Records excerpted from a collection
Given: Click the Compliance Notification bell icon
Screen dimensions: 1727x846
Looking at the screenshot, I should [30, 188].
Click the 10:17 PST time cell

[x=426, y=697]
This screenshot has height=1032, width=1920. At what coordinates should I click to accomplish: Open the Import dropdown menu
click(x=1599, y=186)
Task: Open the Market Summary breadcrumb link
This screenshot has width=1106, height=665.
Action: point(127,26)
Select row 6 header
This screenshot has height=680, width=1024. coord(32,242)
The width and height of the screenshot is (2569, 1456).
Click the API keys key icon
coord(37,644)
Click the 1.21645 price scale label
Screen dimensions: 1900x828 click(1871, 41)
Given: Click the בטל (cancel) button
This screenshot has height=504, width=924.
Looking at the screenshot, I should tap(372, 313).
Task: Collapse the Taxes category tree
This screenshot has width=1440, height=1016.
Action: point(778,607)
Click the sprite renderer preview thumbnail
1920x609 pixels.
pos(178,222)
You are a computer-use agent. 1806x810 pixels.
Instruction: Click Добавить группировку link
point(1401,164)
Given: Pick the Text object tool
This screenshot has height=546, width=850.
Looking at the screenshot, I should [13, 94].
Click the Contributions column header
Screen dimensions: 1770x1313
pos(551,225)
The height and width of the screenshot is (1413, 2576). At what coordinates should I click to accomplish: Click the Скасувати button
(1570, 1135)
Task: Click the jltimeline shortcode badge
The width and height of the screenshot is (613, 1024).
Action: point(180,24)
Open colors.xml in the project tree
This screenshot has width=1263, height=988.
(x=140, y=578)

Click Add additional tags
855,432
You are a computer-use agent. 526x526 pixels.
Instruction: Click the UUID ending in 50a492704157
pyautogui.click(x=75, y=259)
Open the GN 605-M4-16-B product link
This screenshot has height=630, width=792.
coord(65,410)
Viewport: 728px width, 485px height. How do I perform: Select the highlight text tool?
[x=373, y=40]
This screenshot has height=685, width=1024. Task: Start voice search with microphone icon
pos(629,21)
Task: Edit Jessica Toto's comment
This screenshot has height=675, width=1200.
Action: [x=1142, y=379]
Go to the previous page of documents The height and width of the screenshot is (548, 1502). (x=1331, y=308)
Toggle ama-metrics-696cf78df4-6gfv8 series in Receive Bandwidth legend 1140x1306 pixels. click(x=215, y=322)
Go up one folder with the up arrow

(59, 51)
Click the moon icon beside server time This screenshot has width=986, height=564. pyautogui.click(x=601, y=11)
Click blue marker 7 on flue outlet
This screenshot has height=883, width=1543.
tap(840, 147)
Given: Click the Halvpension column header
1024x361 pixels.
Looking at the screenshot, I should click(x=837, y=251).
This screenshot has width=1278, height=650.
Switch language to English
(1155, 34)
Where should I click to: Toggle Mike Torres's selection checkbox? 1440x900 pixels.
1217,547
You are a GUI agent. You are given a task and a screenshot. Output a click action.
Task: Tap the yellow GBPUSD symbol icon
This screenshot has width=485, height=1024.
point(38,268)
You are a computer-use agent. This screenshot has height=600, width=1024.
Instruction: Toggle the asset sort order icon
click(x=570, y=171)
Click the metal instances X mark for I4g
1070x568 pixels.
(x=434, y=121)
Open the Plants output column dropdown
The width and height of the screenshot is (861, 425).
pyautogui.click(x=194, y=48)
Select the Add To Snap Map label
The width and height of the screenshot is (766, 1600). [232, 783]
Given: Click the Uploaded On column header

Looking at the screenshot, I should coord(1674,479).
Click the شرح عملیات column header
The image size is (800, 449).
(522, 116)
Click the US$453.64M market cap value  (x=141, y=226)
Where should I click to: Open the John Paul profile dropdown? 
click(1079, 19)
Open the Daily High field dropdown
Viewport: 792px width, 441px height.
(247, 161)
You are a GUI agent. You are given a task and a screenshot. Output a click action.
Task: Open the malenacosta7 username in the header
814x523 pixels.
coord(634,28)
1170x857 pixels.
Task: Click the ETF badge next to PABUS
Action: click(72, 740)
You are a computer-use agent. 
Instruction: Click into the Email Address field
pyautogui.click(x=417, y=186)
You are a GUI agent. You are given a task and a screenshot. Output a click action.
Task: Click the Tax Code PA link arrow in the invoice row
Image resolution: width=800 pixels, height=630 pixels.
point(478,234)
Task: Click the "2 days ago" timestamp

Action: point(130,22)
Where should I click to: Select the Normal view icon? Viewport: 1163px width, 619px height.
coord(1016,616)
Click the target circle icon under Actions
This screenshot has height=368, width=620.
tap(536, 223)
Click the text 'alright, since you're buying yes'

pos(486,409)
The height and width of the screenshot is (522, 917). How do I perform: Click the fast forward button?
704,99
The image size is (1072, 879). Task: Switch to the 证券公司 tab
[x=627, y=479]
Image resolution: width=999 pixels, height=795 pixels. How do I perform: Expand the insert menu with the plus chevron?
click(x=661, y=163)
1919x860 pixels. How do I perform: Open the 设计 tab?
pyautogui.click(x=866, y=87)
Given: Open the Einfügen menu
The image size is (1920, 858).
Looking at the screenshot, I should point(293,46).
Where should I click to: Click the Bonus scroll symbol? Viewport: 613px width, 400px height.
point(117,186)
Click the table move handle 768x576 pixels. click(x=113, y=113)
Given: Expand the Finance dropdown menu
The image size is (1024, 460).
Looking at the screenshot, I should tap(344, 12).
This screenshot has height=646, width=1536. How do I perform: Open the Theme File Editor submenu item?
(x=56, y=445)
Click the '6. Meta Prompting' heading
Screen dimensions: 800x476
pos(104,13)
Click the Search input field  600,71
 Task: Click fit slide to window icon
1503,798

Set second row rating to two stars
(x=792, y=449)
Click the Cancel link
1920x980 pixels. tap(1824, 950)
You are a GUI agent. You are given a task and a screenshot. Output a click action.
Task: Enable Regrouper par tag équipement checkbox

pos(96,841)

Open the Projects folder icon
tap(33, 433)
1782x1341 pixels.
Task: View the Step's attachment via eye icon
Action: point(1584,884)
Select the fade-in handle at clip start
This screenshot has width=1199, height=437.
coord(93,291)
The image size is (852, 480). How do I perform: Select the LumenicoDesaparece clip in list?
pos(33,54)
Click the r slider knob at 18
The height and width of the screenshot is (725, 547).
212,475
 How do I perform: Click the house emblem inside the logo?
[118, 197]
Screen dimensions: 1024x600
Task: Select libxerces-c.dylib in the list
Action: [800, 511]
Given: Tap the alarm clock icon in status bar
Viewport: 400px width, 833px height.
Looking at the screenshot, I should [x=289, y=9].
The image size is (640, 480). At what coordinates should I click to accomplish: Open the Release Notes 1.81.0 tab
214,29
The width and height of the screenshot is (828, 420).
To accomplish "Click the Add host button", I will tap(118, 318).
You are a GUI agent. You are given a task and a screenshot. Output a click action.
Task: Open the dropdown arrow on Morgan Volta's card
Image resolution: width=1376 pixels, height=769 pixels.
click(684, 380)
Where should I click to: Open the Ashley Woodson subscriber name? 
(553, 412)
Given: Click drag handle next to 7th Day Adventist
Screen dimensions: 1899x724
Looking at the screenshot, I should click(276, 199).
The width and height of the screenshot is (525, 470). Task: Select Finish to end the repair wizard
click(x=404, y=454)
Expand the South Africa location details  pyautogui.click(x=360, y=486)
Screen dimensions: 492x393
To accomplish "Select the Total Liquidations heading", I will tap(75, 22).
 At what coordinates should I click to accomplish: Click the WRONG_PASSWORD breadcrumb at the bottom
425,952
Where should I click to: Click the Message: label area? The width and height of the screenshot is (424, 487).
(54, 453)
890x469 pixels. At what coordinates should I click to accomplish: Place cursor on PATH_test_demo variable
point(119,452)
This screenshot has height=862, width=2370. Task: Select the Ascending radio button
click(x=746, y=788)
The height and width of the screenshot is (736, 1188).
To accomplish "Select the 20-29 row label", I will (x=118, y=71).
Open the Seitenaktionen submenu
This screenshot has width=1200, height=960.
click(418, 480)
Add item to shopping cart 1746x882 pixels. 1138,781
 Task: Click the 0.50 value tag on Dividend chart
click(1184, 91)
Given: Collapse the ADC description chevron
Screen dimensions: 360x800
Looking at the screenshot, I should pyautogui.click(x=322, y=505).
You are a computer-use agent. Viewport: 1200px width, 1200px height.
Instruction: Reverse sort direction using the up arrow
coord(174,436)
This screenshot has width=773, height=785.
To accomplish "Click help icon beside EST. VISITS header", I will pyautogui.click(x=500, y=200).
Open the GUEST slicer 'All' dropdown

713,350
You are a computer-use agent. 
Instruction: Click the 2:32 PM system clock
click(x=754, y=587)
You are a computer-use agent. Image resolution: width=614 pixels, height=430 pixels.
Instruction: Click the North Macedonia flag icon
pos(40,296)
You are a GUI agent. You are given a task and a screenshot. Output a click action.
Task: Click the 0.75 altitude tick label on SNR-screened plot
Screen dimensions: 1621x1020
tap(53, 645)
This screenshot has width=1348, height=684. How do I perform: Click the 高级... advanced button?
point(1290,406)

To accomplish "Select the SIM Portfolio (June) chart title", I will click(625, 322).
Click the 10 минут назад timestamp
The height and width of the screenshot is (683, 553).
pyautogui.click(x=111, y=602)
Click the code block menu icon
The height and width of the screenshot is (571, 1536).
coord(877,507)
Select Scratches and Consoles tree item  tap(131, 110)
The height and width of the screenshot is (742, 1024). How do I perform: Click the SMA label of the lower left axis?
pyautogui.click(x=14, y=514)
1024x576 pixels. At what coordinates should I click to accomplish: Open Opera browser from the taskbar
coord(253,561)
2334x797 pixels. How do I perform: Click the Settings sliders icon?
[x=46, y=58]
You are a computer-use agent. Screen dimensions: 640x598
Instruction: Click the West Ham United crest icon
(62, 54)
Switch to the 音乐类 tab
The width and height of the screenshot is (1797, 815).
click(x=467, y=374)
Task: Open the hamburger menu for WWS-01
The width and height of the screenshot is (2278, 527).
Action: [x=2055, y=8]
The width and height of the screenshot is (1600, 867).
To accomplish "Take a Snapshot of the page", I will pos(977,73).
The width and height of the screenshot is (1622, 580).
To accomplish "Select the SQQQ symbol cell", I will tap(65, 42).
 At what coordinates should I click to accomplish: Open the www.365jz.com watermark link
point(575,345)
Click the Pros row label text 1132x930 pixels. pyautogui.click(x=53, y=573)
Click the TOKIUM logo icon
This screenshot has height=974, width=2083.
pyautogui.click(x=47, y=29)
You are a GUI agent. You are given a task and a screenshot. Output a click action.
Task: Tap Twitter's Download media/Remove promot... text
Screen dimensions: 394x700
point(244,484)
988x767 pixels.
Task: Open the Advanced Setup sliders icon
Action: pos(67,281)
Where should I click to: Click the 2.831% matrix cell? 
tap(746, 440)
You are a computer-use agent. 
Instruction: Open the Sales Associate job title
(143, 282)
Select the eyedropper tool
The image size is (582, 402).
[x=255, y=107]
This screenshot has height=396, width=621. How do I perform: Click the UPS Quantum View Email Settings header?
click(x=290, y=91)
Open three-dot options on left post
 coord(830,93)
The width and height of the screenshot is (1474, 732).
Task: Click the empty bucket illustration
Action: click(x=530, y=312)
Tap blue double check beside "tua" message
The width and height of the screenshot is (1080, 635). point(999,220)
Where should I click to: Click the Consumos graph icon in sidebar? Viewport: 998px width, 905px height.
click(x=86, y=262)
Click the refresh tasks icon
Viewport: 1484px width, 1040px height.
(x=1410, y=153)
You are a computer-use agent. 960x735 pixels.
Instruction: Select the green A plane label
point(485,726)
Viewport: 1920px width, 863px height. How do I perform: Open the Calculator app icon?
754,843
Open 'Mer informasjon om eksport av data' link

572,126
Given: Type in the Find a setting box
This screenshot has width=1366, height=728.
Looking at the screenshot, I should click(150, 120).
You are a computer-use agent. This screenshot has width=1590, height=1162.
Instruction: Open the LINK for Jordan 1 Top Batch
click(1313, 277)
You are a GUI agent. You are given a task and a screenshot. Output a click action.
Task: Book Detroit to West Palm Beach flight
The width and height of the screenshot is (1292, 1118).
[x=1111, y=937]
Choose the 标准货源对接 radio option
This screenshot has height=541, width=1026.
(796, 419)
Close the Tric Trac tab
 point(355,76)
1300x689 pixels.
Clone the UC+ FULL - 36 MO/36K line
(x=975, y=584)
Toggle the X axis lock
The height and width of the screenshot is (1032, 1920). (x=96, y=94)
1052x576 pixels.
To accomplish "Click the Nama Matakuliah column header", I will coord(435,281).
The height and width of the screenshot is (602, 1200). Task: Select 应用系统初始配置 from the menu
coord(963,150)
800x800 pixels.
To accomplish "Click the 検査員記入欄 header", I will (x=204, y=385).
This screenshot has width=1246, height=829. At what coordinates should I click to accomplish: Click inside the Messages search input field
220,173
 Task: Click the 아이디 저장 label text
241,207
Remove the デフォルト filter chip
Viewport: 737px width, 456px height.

- What needs to be done
Each line from the top of the records above through the line containing "Given: Pick the Text object tool" needs to be transcribed exactly, and no line after it.

- Written response
Given: Click the Compliance Notification bell icon
Screen dimensions: 1727x846
Looking at the screenshot, I should [30, 188].
Click the 10:17 PST time cell

[x=426, y=697]
This screenshot has height=1032, width=1920. At what coordinates should I click to accomplish: Open the Import dropdown menu
click(x=1599, y=186)
Task: Open the Market Summary breadcrumb link
This screenshot has width=1106, height=665.
Action: point(127,26)
Select row 6 header
This screenshot has height=680, width=1024. coord(32,242)
The width and height of the screenshot is (2569, 1456).
Click the API keys key icon
coord(37,644)
Click the 1.21645 price scale label
Screen dimensions: 1900x828 click(1871, 41)
Given: Click the בטל (cancel) button
This screenshot has height=504, width=924.
Looking at the screenshot, I should tap(372, 313).
Task: Collapse the Taxes category tree
This screenshot has width=1440, height=1016.
Action: point(778,607)
Click the sprite renderer preview thumbnail
1920x609 pixels.
pos(178,222)
You are a computer-use agent. 1806x810 pixels.
Instruction: Click Добавить группировку link
point(1401,164)
Given: Pick the Text object tool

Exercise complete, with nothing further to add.